## REQUIREMENT:
Scale the lines that begin at the one containing "beside Save Report" and end after the one containing "coord(113,18)", reproducing only those lines in full with the requests included. Multiply every coordinate in the answers by 1.8 and round each to a whole number, rounding halves up.
^^^^^^^^
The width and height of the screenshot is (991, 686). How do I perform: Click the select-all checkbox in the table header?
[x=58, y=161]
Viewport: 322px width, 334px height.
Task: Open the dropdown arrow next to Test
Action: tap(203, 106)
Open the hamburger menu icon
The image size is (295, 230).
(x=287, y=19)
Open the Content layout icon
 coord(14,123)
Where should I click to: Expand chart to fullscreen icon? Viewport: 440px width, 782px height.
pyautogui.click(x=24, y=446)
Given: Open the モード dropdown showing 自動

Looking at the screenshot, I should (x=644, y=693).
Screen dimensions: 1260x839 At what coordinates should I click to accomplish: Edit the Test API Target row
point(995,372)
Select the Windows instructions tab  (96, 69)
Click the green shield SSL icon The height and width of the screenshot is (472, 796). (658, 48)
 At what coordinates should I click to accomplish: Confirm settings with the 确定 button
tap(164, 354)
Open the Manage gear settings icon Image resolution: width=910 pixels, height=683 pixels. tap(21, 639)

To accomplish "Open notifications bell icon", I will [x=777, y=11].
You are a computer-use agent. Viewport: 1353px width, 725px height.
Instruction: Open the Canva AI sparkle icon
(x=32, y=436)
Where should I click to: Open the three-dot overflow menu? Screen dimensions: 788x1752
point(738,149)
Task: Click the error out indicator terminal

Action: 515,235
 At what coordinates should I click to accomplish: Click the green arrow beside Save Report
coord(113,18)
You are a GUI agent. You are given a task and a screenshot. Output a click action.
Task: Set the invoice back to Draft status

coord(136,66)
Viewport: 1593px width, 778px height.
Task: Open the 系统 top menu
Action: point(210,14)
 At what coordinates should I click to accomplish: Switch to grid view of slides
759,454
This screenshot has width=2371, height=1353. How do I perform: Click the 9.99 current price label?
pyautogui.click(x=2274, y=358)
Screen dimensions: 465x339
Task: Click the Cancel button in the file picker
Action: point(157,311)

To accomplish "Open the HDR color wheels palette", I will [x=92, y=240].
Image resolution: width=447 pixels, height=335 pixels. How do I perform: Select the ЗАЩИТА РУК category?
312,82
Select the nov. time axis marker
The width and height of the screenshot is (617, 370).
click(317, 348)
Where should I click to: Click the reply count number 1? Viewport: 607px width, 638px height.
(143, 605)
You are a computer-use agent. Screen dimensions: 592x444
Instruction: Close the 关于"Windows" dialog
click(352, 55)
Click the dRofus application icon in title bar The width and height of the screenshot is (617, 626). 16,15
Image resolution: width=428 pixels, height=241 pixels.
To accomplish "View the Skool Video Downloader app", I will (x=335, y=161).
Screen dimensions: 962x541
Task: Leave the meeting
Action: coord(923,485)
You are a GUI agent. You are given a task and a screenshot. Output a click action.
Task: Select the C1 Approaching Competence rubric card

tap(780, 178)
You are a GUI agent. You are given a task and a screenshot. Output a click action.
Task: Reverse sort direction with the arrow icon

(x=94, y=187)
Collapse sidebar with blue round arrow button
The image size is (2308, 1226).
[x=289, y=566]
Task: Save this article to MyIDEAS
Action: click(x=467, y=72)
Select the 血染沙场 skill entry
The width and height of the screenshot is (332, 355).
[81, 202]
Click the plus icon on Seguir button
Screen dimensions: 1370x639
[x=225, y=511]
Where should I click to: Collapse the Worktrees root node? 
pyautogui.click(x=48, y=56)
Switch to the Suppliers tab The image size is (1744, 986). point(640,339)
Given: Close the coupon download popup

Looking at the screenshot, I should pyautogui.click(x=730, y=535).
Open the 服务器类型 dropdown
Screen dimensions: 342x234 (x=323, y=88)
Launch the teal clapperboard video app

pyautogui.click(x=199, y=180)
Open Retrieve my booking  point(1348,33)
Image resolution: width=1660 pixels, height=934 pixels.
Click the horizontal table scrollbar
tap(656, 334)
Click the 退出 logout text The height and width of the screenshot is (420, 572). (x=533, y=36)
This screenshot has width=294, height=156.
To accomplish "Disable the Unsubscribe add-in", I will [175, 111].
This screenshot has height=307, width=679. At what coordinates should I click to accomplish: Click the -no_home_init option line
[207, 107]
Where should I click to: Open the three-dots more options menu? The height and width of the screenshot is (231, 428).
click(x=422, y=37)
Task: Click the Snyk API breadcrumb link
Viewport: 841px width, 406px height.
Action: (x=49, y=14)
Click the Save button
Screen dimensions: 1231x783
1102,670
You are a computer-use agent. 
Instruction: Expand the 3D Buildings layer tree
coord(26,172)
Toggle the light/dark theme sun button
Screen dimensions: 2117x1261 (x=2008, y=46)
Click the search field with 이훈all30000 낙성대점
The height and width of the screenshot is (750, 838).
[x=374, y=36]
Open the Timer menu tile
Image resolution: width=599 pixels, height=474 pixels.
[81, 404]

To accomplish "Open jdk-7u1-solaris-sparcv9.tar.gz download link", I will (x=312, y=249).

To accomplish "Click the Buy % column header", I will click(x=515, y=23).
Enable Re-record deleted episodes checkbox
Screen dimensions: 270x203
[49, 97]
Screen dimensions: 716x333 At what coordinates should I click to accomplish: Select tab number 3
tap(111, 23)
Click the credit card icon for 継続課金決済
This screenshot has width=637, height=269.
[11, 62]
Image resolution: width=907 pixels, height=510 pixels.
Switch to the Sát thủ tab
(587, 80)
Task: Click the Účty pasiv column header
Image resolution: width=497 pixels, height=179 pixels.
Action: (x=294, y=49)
^^^^^^^^
## SOLUTION FOR THIS TASK:
 At what coordinates should I click to accomplish: Click the green arrow beside Save Report
coord(203,32)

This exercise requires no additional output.